Mitochondrial dysfunction has been identified as a possible early event in
ischemia-
reperfusion damage. The peripheral
benzodiazepine receptor, a mitochondrial inner
membrane protein, has already been proposed to play a role in mitochondrial regulation, although its exact function remains unclear. The aim of this work was to determine the role of peripheral
benzodiazepine receptor in
ischemia-reperfusion injury and to test the potential beneficial effect of a novel potent peripheral
benzodiazepine receptor ligand, 7-chloro-N,N,5-trimethyl-4-oxo-3-phenyl-3,5-dihydro-4H-pyridazino[4,5-b]
indole-1-
acetamide (
SSR180575). To characterize and link the mitochondrial, cellular, and cardiac consequences of
ischemia-reperfusion, we examined the effects of
SSR180575 in several in vitro and in vivo models of oxidative stress.
Hydrogen peroxide decreased mitochondrial membrane potential, reduced oxidative phosphorylation capacities, and caused
cytochrome c release,
caspase 3 activation, and DNA fragmentation.

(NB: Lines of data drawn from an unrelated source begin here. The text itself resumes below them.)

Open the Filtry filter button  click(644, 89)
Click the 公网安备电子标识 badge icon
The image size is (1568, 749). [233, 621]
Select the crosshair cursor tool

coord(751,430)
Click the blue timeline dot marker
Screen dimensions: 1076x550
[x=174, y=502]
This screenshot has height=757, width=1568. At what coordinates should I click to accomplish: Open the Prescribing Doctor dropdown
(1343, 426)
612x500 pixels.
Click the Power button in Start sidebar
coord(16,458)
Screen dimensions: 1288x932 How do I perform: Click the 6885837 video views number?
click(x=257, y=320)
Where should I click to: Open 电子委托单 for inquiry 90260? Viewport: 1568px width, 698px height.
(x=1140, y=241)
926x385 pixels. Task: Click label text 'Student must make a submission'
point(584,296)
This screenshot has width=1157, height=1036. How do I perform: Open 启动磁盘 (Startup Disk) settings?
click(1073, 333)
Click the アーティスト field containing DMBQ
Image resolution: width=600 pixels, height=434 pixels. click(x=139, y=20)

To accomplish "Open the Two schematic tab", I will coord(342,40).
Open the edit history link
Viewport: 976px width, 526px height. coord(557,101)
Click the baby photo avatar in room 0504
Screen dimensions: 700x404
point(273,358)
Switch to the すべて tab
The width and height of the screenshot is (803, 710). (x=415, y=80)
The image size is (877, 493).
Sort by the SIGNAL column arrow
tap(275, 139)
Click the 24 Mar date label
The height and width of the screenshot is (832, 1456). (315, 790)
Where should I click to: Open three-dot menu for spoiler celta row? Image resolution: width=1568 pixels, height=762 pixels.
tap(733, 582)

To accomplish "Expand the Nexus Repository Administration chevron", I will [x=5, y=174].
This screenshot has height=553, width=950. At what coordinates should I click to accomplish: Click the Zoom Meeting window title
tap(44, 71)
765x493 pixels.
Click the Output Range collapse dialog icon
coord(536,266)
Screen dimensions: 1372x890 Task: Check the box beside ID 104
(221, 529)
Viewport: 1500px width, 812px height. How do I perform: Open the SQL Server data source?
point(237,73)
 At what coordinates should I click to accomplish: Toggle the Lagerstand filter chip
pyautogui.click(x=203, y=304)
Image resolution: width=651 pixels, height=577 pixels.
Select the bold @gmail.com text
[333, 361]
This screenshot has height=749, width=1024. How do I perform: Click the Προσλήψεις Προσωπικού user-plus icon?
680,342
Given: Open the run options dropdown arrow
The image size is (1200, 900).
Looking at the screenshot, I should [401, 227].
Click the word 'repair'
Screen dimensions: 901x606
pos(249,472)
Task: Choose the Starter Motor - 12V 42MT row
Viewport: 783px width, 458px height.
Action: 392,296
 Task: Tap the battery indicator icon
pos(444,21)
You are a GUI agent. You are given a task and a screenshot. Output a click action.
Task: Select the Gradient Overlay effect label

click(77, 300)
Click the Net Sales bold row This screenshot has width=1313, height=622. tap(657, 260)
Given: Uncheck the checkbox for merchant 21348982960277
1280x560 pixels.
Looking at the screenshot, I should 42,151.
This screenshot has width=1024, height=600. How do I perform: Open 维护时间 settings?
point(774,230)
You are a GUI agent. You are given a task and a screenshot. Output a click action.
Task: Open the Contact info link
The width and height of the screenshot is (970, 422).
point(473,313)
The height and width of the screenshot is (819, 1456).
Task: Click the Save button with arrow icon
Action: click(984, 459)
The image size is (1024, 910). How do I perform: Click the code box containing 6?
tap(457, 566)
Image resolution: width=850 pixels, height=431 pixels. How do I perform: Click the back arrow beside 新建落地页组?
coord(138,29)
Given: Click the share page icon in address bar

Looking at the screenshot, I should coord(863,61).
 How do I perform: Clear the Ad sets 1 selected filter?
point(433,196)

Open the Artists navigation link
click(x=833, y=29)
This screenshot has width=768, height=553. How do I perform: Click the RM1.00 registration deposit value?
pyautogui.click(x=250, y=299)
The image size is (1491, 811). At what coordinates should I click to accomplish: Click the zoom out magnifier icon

SSR180575 (100 nM-1 microM) prevented all these effects. In perfused rat hearts,
SSR180575 administered in vitro (100 nM-1 microM) or by oral pretreatment (3-30 mg/kg) greatly reduced the contractile dysfunction associated with
ischemia-reperfusion. Furthermore, in anesthetized rats,
SSR180575 (3-30 mg/kg p.o.) produced significant reductions in
infarct size after coronary artery occlusion/reperfusion. In conclusion, we have demonstrated that peripheral
benzodiazepine receptor play a major role in the regulation of cardiac
ischemia-reperfusion injury and that
SSR180575, a novel peripheral
benzodiazepine receptor ligand, is of potential interest in these indications.